[BEGIN MATERIALS PROVIDED]
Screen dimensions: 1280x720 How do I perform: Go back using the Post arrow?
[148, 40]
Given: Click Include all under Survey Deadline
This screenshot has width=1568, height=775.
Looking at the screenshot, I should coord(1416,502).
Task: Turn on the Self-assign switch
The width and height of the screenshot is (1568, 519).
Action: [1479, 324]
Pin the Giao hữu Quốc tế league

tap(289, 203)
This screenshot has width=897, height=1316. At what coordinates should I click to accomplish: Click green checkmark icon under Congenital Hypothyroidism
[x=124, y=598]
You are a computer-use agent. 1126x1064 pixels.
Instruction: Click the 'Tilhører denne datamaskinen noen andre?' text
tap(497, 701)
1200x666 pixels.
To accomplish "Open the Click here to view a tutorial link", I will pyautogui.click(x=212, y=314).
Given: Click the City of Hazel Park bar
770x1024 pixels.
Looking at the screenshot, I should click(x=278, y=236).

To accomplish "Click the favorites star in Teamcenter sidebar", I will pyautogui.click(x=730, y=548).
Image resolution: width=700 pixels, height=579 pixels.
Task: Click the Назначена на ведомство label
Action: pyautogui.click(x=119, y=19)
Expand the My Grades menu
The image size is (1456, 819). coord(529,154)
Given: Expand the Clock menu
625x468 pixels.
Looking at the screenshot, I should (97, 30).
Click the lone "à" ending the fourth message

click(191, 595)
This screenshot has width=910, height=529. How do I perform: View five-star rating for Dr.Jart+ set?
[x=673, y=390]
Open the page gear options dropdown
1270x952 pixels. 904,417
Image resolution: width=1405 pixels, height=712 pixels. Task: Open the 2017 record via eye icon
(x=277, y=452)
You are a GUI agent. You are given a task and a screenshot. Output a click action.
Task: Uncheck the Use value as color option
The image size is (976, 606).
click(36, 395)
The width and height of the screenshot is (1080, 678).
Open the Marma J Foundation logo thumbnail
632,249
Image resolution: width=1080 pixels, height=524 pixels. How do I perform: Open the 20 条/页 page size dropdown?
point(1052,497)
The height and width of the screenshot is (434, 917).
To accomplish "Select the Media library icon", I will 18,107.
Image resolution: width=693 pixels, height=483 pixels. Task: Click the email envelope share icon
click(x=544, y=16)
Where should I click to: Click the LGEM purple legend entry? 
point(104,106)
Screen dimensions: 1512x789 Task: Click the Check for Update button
[END MATERIALS PROVIDED]
■ SHORT PROBLEM
Substitute "Open" for every "Expand" in the listing above and reproduce it with everything else unchanged.

■ TASK RESPONSE
Screen dimensions: 1280x720 How do I perform: Go back using the Post arrow?
[148, 40]
Given: Click Include all under Survey Deadline
This screenshot has width=1568, height=775.
Looking at the screenshot, I should coord(1416,502).
Task: Turn on the Self-assign switch
The width and height of the screenshot is (1568, 519).
Action: [1479, 324]
Pin the Giao hữu Quốc tế league

tap(289, 203)
This screenshot has width=897, height=1316. At what coordinates should I click to accomplish: Click green checkmark icon under Congenital Hypothyroidism
[x=124, y=598]
You are a computer-use agent. 1126x1064 pixels.
Instruction: Click the 'Tilhører denne datamaskinen noen andre?' text
tap(497, 701)
1200x666 pixels.
To accomplish "Open the Click here to view a tutorial link", I will pyautogui.click(x=212, y=314).
Given: Click the City of Hazel Park bar
770x1024 pixels.
Looking at the screenshot, I should click(x=278, y=236).

To accomplish "Click the favorites star in Teamcenter sidebar", I will pyautogui.click(x=730, y=548).
Image resolution: width=700 pixels, height=579 pixels.
Task: Click the Назначена на ведомство label
Action: pyautogui.click(x=119, y=19)
Open the My Grades menu
The image size is (1456, 819). coord(529,154)
Given: Open the Clock menu
625x468 pixels.
Looking at the screenshot, I should (97, 30).
Click the lone "à" ending the fourth message

click(191, 595)
This screenshot has width=910, height=529. How do I perform: View five-star rating for Dr.Jart+ set?
[x=673, y=390]
Open the page gear options dropdown
1270x952 pixels. 904,417
Image resolution: width=1405 pixels, height=712 pixels. Task: Open the 2017 record via eye icon
(x=277, y=452)
You are a GUI agent. You are given a task and a screenshot. Output a click action.
Task: Uncheck the Use value as color option
The image size is (976, 606).
click(36, 395)
The width and height of the screenshot is (1080, 678).
Open the Marma J Foundation logo thumbnail
632,249
Image resolution: width=1080 pixels, height=524 pixels. How do I perform: Open the 20 条/页 page size dropdown?
point(1052,497)
The height and width of the screenshot is (434, 917).
To accomplish "Select the Media library icon", I will 18,107.
Image resolution: width=693 pixels, height=483 pixels. Task: Click the email envelope share icon
click(x=544, y=16)
Where should I click to: Click the LGEM purple legend entry? 
point(104,106)
Screen dimensions: 1512x789 Task: Click the Check for Update button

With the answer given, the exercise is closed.